Exercise tasks ::
- 1) Translate into Spanish the following sentence from the article on Social Security income and charitable giving: "The Windfall Elimination Provision (WEP) reduced benefits for those who received a pension from a job not covered by Social Security."
- 2) Proceed with the article on Social Security income and charitable giving, starting after its final sentence.

Text section ::
Extra Income, Extra Taxes.
Charitable Giving Can Offer Solutions.

by Connor Jett, J.D.
5 minute read

Most taxpayers are thrilled to receive unexpected income—until they calculate the impact it will have on their tax bill. Over 3 million Americans will be receiving additional Social Security income in 2025 thanks to the Social Security Fairness Act (SSFA). You can help. Make sure your donors who are affected by this change understand how it will impact their taxes, then show them how charitable giving can help mitigate that higher tax bill.

Why are some people receiving additional income?

The SSFA, signed into law on January 5, repealed two long-standing Social Security provisions that reduced or eliminated Social Security benefits for many people.

The Windfall Elimination Provision (WEP) reduced benefits for those who received a pension from a job not covered by Social Security.

The Government Pension Offset (GPO) reduced spousal or survivor benefits for those whose spouse received a government pension.

Affected individuals included teachers, police officers, firefighters, federal employees covered by the Civil Service Retirement System, and people whose work was covered by a foreign social security system.

Source material ::
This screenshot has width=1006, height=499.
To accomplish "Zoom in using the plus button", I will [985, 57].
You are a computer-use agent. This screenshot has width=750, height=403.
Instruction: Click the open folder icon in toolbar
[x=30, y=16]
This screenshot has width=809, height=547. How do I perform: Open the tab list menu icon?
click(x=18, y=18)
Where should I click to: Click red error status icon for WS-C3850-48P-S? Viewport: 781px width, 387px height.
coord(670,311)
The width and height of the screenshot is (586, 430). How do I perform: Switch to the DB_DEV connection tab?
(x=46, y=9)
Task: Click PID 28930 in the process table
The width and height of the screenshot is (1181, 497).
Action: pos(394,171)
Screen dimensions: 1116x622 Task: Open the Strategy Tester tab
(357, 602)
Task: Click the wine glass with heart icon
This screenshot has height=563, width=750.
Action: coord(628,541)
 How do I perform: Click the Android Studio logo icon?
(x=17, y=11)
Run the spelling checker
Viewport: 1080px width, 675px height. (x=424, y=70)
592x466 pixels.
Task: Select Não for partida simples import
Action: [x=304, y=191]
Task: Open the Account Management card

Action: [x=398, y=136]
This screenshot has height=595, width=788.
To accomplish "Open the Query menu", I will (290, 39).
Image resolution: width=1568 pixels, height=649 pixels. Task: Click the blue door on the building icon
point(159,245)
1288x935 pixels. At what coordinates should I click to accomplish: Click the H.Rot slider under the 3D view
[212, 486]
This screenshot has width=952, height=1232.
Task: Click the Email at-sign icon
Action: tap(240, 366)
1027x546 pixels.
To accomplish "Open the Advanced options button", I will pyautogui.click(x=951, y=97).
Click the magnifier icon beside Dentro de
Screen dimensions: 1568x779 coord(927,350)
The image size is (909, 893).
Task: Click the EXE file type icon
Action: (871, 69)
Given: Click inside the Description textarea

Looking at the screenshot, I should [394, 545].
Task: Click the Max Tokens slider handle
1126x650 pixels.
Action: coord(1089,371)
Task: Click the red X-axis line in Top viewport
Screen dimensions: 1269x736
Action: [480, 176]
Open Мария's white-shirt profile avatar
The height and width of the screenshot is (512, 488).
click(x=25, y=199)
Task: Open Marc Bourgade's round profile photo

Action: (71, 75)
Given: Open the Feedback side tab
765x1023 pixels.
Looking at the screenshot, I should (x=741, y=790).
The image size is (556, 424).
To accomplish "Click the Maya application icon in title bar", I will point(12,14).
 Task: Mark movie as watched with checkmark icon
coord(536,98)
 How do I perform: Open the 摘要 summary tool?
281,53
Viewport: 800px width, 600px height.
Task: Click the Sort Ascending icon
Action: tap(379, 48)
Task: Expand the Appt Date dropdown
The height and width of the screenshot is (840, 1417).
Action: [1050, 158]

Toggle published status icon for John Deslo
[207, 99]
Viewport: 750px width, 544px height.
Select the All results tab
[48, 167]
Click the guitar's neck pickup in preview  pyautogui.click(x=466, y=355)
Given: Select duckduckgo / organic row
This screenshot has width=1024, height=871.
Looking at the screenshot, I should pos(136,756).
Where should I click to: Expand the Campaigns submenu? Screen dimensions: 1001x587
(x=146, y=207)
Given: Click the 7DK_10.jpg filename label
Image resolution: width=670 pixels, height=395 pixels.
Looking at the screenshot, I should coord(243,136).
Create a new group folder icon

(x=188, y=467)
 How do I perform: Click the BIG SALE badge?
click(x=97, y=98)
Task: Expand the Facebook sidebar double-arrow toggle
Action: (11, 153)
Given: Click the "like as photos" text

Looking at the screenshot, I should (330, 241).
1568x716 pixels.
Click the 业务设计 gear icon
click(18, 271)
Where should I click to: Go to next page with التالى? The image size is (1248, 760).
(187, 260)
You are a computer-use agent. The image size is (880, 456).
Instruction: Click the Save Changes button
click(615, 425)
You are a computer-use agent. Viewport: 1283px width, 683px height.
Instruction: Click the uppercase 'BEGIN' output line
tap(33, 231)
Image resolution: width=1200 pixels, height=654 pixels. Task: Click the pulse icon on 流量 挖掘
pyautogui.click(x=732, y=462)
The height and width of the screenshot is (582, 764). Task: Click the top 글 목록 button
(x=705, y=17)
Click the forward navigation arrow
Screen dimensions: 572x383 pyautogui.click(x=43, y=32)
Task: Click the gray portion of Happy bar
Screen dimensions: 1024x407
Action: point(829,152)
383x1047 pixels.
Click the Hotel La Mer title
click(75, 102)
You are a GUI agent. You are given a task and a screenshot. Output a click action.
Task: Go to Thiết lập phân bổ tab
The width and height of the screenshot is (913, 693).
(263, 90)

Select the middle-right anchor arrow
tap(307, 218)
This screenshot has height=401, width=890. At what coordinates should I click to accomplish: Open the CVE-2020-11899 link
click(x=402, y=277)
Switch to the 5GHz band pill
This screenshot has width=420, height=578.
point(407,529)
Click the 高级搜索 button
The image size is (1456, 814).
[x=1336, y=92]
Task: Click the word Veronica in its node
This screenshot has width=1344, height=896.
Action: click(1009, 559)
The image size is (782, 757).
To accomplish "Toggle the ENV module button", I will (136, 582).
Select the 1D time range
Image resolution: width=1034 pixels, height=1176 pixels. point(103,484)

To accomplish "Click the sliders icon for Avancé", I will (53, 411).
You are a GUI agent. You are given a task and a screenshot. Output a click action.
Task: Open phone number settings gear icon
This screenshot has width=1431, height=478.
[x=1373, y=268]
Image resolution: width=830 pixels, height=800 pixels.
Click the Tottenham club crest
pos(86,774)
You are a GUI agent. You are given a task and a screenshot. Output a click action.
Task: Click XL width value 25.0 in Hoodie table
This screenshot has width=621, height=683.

Results in order ::
- 1) La Windfall Elimination Provision (WEP) reducía las prestaciones de quienes recibían una pensión de un empleo no cubierto por el Seguro Social.

- 2)
Starting this month, these individuals will begin receiving their full benefits. Even better, the change is retroactive to January 2024, so increased payment amounts for months prior to April will be paid out in a lump sum. Most of these retroactive benefits have already been deposited into accounts.

What is the impact of the extra income?

Depending on a person’s total income and filing status, the higher benefit payment amount and/or the lump-sum retroactive payment might increase taxable income. Retirees might experience:

A new or increased tax on benefits. Up to 50% of Social Security benefits can be taxable if combined income exceeds certain thresholds ($25,000 for single filers and $32,000 for joint filers in 2025)—and that increases to 85% if combined income exceeds $34,000 for single filers or $44,000 for joint filers.

A higher income tax bracket. The income boost could push some people into a higher tax bracket.

Medicare surcharges. Additional income this year could affect future Medicare premiums.

Why is this relevant to nonprofits?

If the increased benefit amount or the one-time retroactive payment will cause an issue for some of your donors, you have the opportunity to encourage them to mitigate a higher tax bill through charitable giving. Talk to these supporters about meeting their charitable goals with gifts that provide important tax advantages, including:

A gift of an appreciated asset. By making a gift of an appreciated asset like stock or real estate, donors can qualify for a helpful tax deduction and bypass capital gains tax on the appreciation. This might be ideal for offsetting the one-time retroactive benefit payment.

A gift from an IRA. Instead of taking a taxable required minimum distribution (RMD), IRA owners age 70½ and older can make a tax-free distribution directly to your organization (up to $108,000 in 2025) that counts toward their RMD if one is due. This can even benefit donors who don’t itemize.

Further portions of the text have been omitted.